Os desafios no combate à pobreza menstrual no Brasil
Enviada em 18/03/2022
Em sua obra “o Cidadão de Papel”, o escritor brasileiro Gilberto Dimenstein comenta que, embora o país apresente um conjunto de leis bastante consistente, elas se atêm, de forma geral, ao plano teórico. Diante disso, convém analisar as principais consequências dos desafios no combate à pobreza menstrual no Brasil. Esse cenário nocivo ocorre não só em razão da falta de acesso à higiene menstrual, mas também devido a desigualdade social.
De acordo com o filósofo Raimundo de Teixeira Mendes que, em 1889, adaptou o lema “Ordem e Progresso” não só para a Bandeira Nacional Brasileira, mas também para a nação que, na atualidade enfrenta inúmeras dificuldades para o seu desenvolvimento. Infelizmente, entre eles, a falta de acesso à higiene menstrual, que representa uma contradição máxima ao símbolo pátrio, uma vez que tal postura resulta na desordem e no retrocesso do desenvolvimento social. Sob essa ótica, devido à baixa atuação das autoridades, o obstáculo, enfrentado por pessoas com útero, passou a ser uma questão de saúde publica e de direitos humanos e a falta da mesma passa a ser uma violação a garantia a higiene – tido como direito pela ONU desde 2014.
Da mesma forma, é igualmente preciso apontar a desigualdade social, como outro fator que resulta no retrocesso do desenvolvimento coletivo. Segundo um levantamento realizado pela UNICEF, mais de 4 milhões de meninas não tem acesso a itens necessários para os cuidados menstruais, e desse total, 37% são meninas negras que moram em locais sem saneamento básico. Diante de tal exposto é inadmissível que esse cenário continue a perdurar.

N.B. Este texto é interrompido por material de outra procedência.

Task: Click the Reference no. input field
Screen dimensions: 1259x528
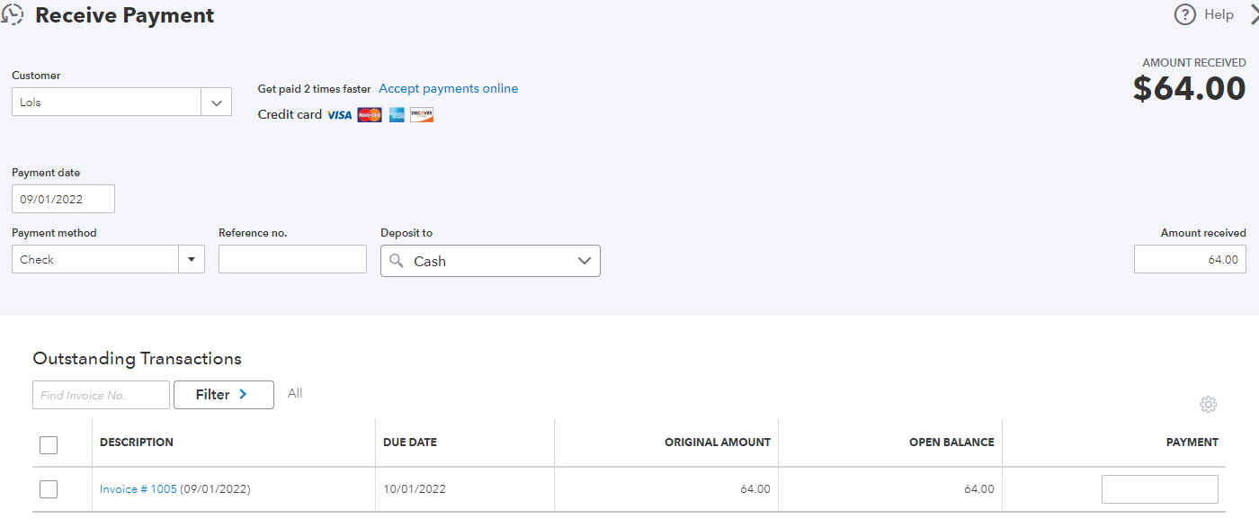Action: click(x=292, y=259)
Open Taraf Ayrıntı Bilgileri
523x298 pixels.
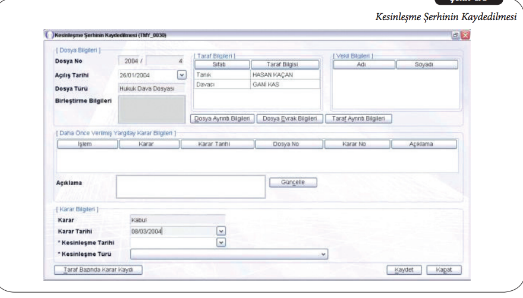358,118
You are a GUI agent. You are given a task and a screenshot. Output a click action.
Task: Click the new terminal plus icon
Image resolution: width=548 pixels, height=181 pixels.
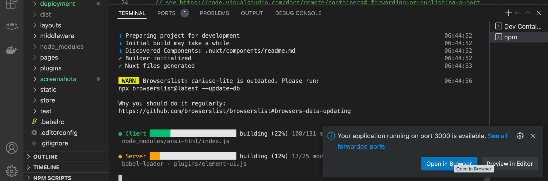[508, 13]
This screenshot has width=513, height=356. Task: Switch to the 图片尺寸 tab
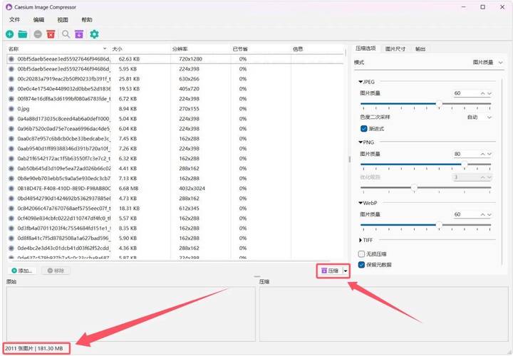[395, 48]
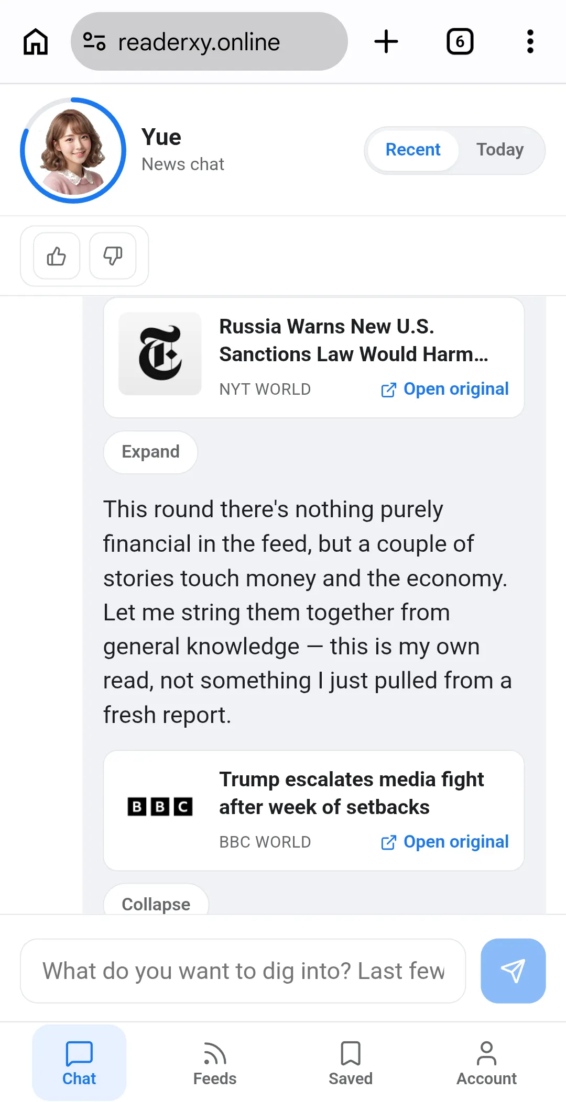Click the thumbs down feedback icon
566x1102 pixels.
click(x=113, y=256)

Portanto, pode-se perceber que a falta de acesso à higiene menstrual e a desigualdade social dificultam o combate à pobreza menstrual no Brasil. Nesse viés, uma possível transformação no quadro atual deve ser alcançada por intermédio do Governo Federal. Por meio da criação de leis, que ressaltem a necessidade da distribuição gratuita de materiais higiênicos, como, absorventes internos e externos, em postos de saúde, para pessoas com menor poder aquisitivo, afim de evitar a continuação desse problema.